The Daily WTF: Curious Perversions in Information Technology

2022-08-15 Reply Admin

If the poor sap who did take the position (or any of her potential co-workers) reads this site, please finish the story, preferable with a violent and painful ending for the antagonist.

2022-08-15 Reply Admin

Fundamental Rule of Optimization: Don't do it.

Advanced Rule of Optimization: Don't do it.

Expert Rule of Optimization: Don't do it. Yet.

Kamil Podlesak · 2022-08-15 Reply Admin

Technically speaking, it IS faster to use a tree. Or rather, the tree in the index.

TheCPUWizard · 2022-08-15 Reply Admin

Again, so much out of context..... If the tree is build once and then used millions of times (without the data changeing)....

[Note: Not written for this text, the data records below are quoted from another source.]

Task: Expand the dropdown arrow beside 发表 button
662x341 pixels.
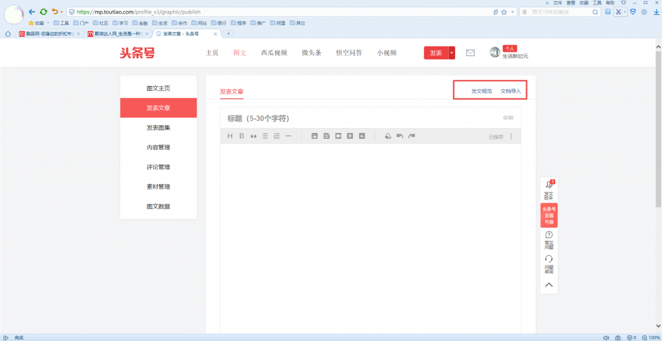Action: click(x=452, y=53)
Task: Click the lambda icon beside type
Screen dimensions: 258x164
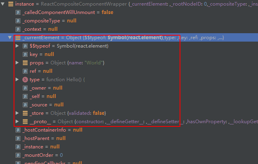Action: (x=25, y=80)
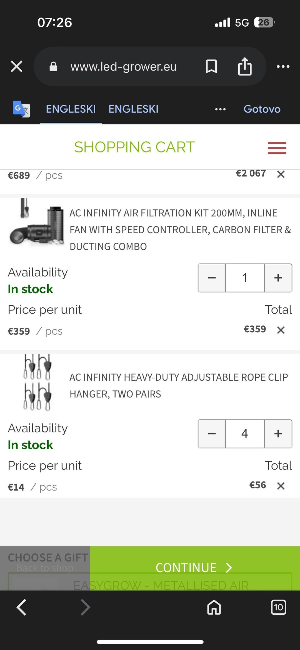Image resolution: width=300 pixels, height=650 pixels.
Task: Close the in-app browser with X
Action: click(x=17, y=67)
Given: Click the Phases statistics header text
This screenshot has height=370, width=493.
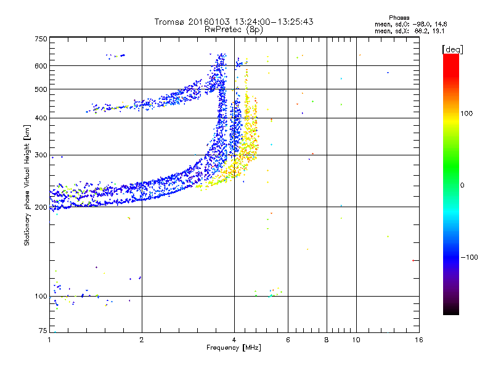Looking at the screenshot, I should coord(399,18).
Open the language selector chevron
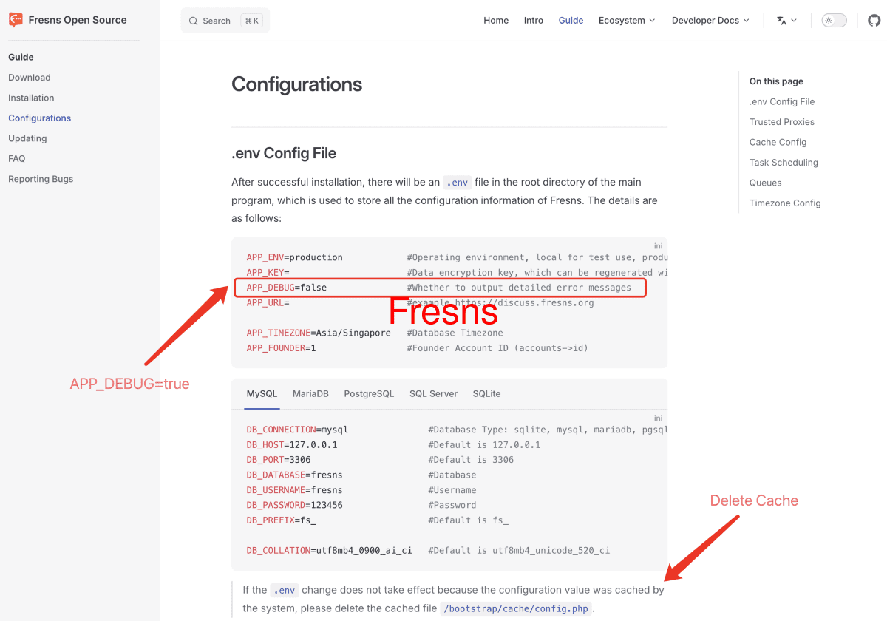Screen dimensions: 887x621 point(794,21)
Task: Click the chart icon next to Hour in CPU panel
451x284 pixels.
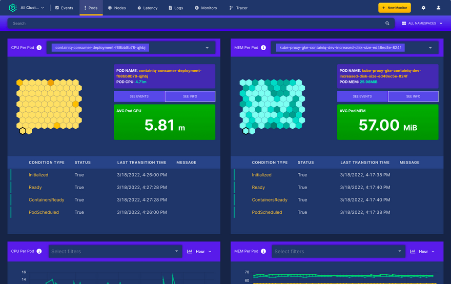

Also if you have hundreds of front ends and need immediate consistence; attempting to have the synchronization anywhere lower than the lowest common error is suicide. Given Web->SQL that would be SQL : There is no mention of WEB->FBL->BBL->SUS->SQL

2022-08-15 Reply Admin

Using a "StartsWith" tree makes sense, if you do pattern matching. The article sounded like it is used to find things from a fixed string, which would not make sense at all. Also I'd argue, that this is a technical optimization and not business logic at all.

2022-08-15 Reply Admin

I once had a case where I added an index to a certain column to improve a certain very slow query, and when I did I noticed that the amount of time it took to build the tree + the amount of time it took to run the query once the index was built was less than the amount of time it took to run the query without the index. I always thought that was weird.

Mr. TA · 2022-08-15 Reply Admin

I'm confused about what a tree is for in this case. The search string is converted into a tree? How does that help?

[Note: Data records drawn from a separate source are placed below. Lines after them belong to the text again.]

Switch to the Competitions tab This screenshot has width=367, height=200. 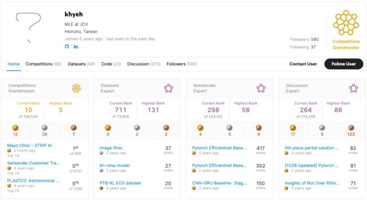(x=44, y=64)
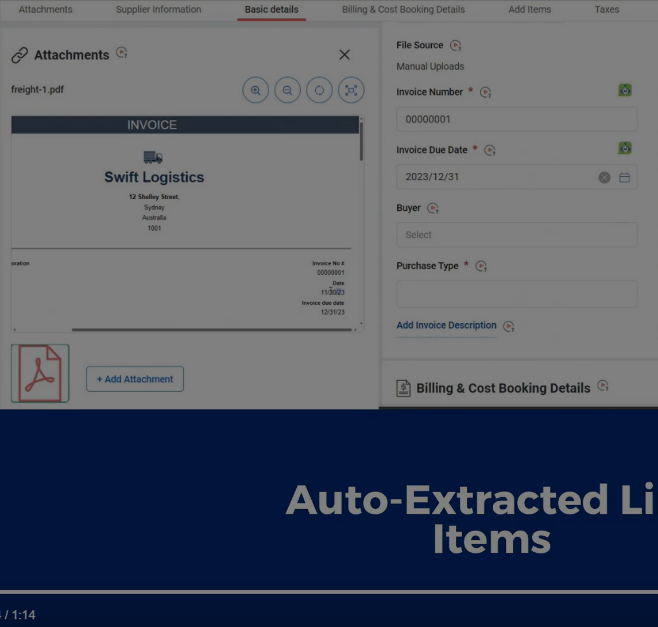Click the auto-extract icon above Invoice Number field
This screenshot has width=658, height=627.
(625, 90)
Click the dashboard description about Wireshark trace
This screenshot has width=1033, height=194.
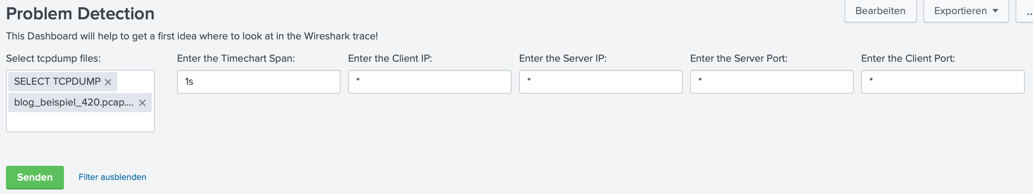point(192,36)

Insert your favorite tree hugger joke here

2022-08-15 Reply Admin

@RussellF

Consider what happens if you have two tables with 10.000 rows each that you want to join. if you do this in a very naive way, then you can make 10.000*10.000 = 100.000.000 combinations.

If it turns out that both tables are using only 300 distinct values. Then the database engine will only have to create 300*300 = 90.000 combinations. It's easy to realise that 90.000 takes up way less resources (time/memory/cpu) than 100.000.000 It's also easy to see that creating an index with 300 entries can be done fairly quick.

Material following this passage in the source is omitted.